そこで私は、PHP研究所の収支決算はトータルでなんとか黒字にするから、『PHP』誌は赤字でも許してもらおう、そのことを承認してもらおうと話をしたのである。
その結果が、お前は経営者として失格だ、という烈火のごとき叱責であった。
どんぶり勘定になってしまう
「そんな考え方では経営がどんぶり勘定になってしまうやないか!そういう考え方をよしとすれば、他の事業場の人たちも『会社全体として黒字になるのだから、自分のところひとつぐらい、赤字を出しても許されるだろう』と思うようになる。そしてついには全体があっという間に赤字になってしまう。そやろ。けどな、会社の中の、仕事の単位一つ一つで黒字にしていけば、全体として黒字になる。『PHP』誌が赤字なら、黒字にしたらいいがな」
値上げも許されず、赤字を出すことも許されず、松下の厳しい言葉を身体全体で受け止めながら、これはなんとかしなければならないと思うしかなかった。

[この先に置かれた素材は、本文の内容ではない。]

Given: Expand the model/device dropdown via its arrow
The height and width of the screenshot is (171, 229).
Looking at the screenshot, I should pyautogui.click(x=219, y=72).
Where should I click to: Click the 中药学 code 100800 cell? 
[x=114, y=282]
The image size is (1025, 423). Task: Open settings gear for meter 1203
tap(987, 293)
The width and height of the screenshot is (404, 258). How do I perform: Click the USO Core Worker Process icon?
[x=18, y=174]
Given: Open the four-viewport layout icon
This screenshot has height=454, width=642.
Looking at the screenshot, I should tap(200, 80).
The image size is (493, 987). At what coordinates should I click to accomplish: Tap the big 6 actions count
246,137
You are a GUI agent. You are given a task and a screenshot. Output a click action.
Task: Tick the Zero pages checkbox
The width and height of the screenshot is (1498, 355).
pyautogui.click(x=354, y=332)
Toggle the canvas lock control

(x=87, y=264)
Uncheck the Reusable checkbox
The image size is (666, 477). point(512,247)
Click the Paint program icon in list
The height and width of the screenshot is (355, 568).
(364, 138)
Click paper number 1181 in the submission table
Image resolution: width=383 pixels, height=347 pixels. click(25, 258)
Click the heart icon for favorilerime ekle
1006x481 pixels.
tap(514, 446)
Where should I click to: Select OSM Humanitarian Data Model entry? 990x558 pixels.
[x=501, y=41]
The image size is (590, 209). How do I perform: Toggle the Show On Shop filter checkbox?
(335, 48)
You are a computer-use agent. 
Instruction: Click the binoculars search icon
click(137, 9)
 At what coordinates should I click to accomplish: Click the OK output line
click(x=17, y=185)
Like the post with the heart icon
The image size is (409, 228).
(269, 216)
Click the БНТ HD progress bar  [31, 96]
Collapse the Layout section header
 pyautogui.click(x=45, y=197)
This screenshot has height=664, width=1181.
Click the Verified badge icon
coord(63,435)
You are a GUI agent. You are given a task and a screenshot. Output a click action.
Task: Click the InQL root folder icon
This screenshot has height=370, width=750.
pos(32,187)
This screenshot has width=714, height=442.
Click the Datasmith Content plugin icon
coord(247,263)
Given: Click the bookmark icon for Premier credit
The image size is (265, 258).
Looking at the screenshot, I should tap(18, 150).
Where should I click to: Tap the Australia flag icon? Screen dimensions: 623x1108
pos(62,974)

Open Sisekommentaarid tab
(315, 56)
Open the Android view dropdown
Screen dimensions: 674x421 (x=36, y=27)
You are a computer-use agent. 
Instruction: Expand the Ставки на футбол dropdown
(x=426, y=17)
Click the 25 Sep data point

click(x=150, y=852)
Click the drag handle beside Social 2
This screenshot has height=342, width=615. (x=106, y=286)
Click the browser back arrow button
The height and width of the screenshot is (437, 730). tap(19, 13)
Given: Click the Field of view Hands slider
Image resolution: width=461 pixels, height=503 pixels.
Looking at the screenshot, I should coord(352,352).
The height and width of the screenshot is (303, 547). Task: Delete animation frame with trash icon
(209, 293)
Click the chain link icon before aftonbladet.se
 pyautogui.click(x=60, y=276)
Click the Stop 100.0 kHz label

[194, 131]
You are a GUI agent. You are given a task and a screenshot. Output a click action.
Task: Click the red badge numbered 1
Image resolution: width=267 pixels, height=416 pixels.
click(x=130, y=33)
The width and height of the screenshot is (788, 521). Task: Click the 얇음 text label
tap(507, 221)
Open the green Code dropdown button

不思議なもので、赤字は許されないという前提で工夫をすれば、やはりその道は見つかる。仕事の仕方を変えていったり、紙の質を色目は変わらないけれども少しでも安いものに替えていく。あるいは表紙の絵でも、お借りするだけで何十万円もということになるから、趣旨をお話ししてなんとか安くしていただく。細かなことを積み重ねていくと、やがて『PHP』誌はわずかではあるが、黒字に転換させることができた。その利益を資金として、より活動を広げていくことも可能になった。